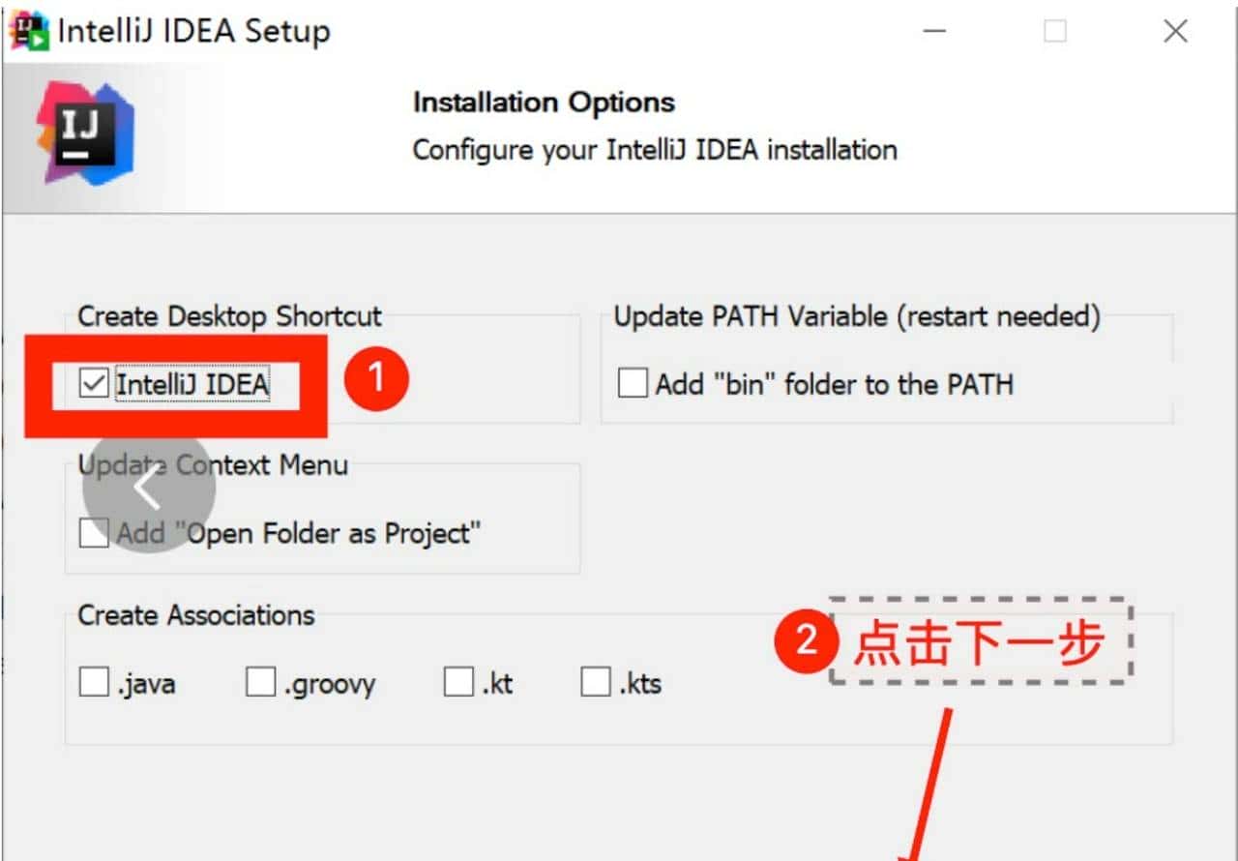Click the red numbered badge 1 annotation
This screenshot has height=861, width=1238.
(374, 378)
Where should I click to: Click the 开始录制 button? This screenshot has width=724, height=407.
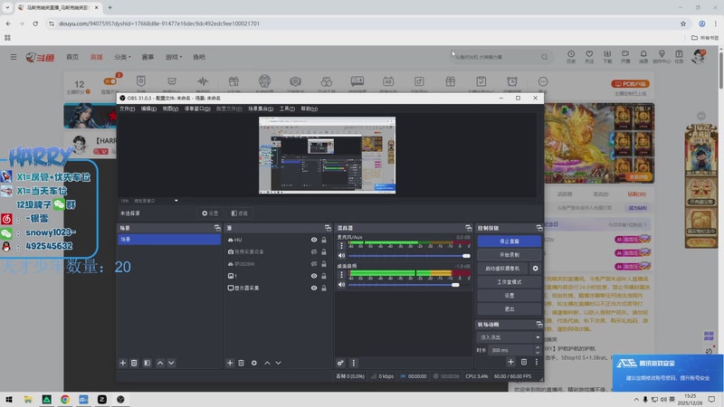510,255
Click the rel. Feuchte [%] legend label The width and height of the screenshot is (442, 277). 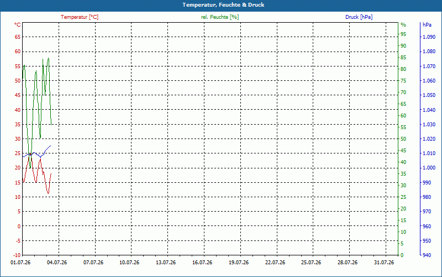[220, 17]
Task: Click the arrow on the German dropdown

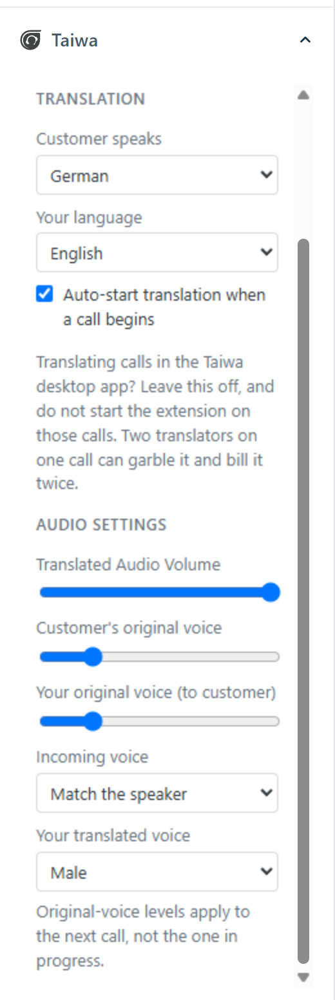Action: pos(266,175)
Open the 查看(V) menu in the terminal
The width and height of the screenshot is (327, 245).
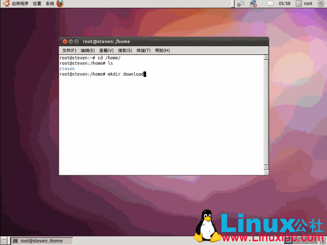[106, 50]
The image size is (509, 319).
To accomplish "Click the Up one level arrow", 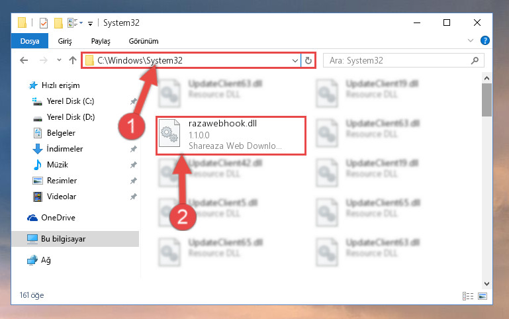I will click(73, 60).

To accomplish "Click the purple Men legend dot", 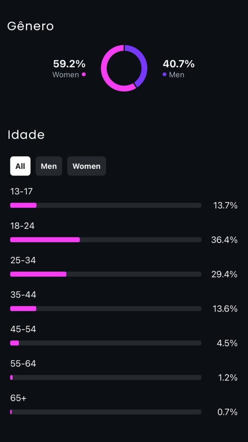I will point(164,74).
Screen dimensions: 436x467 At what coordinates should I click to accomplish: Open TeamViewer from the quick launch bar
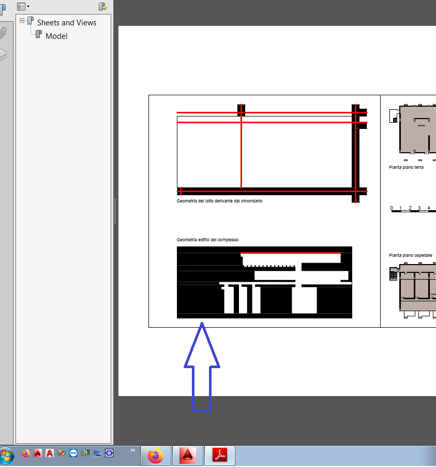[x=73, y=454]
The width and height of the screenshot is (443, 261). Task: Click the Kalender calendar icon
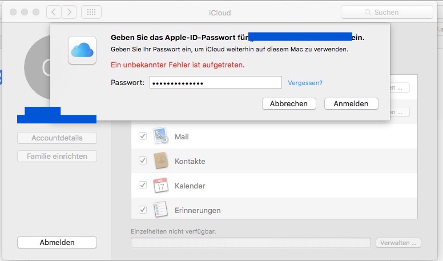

Task to complete:
Reproduce exactly and only the lines from the one with "Screen dimensions: 436x467" through the final line of the records above, inclusive. Pictures must be left out.

Result of the task:
Screen dimensions: 436x467 At what coordinates should I click to accomplish: Open TeamViewer from the quick launch bar
[x=73, y=454]
The width and height of the screenshot is (443, 261). Task: Click the Kalender calendar icon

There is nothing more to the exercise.